• **Exercise description**:
Output the records from the line with "At what coordinates should I click to accomplish: Click" to the line with "(x=898, y=150)" unchanged, character for character.

★ ★ ★

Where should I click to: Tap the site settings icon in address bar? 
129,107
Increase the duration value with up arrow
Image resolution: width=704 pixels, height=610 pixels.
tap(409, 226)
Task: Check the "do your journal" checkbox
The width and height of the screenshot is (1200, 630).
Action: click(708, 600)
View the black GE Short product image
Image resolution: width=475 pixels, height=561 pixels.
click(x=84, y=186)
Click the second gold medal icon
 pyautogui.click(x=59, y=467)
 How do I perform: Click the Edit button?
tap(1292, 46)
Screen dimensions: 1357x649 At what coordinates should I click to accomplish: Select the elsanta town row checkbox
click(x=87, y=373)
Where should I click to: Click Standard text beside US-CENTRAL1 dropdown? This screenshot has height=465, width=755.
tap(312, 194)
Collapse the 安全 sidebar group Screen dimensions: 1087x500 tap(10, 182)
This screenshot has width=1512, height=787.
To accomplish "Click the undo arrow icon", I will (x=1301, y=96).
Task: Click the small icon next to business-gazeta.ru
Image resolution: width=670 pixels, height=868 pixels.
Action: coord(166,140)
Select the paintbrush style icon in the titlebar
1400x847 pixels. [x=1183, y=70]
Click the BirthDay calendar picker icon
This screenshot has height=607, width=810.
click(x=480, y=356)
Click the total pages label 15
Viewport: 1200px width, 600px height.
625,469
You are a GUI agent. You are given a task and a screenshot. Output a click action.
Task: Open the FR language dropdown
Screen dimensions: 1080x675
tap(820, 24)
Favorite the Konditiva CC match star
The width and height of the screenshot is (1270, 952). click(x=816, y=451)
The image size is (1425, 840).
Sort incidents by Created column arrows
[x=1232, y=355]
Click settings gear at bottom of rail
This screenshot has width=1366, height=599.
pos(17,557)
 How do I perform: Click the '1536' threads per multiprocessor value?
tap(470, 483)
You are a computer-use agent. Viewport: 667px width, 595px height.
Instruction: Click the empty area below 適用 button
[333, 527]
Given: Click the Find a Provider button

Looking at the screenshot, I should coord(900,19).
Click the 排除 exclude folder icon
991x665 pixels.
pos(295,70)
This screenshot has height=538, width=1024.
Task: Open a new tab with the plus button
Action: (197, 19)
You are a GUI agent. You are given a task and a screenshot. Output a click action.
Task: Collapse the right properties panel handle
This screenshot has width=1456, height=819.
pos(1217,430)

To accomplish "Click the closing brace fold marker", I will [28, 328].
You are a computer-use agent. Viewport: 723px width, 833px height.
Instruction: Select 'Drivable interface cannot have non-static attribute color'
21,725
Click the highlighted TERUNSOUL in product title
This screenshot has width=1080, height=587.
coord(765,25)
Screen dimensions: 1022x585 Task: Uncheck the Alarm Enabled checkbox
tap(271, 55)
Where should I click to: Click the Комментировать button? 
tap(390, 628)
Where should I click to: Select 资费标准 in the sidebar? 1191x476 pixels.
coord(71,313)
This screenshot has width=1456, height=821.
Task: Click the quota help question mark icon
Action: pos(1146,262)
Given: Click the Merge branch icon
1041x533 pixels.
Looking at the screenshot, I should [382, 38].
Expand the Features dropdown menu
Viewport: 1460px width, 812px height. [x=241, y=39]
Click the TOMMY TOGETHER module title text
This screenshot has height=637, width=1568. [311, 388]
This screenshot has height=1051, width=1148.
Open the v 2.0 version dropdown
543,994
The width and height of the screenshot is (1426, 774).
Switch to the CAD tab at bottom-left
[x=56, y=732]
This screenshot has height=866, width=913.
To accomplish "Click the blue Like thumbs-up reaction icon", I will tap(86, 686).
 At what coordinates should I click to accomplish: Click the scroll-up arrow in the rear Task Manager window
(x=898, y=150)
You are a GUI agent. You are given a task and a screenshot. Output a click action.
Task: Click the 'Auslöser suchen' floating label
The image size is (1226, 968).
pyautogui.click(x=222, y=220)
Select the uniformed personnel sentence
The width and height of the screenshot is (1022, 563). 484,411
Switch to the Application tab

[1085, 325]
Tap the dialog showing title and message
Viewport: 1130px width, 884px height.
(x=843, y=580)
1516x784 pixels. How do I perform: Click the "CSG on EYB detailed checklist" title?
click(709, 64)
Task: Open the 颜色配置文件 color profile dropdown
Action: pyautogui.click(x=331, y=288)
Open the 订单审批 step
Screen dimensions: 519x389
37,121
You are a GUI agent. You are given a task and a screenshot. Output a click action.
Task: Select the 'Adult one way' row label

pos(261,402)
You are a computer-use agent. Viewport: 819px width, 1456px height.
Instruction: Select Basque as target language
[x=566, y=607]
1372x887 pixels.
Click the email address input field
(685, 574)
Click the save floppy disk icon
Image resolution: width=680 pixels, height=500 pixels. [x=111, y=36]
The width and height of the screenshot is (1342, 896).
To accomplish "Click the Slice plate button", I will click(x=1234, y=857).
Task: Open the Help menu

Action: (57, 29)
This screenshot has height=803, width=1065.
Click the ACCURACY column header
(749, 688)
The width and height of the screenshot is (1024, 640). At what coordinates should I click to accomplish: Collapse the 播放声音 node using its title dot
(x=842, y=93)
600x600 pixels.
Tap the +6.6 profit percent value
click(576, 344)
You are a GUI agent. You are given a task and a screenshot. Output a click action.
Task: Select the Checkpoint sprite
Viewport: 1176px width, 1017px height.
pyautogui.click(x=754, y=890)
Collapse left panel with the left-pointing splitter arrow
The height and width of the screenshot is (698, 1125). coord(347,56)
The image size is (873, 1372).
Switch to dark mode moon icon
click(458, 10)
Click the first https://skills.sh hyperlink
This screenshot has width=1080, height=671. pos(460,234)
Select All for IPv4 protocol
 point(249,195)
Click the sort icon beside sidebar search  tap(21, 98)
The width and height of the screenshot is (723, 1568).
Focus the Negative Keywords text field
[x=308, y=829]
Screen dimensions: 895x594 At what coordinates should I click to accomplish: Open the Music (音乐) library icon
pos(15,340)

★ ★ ★

• **Solved problem**:
 At what coordinates should I click to accomplish: Click the scroll-up arrow in the rear Task Manager window
(x=898, y=150)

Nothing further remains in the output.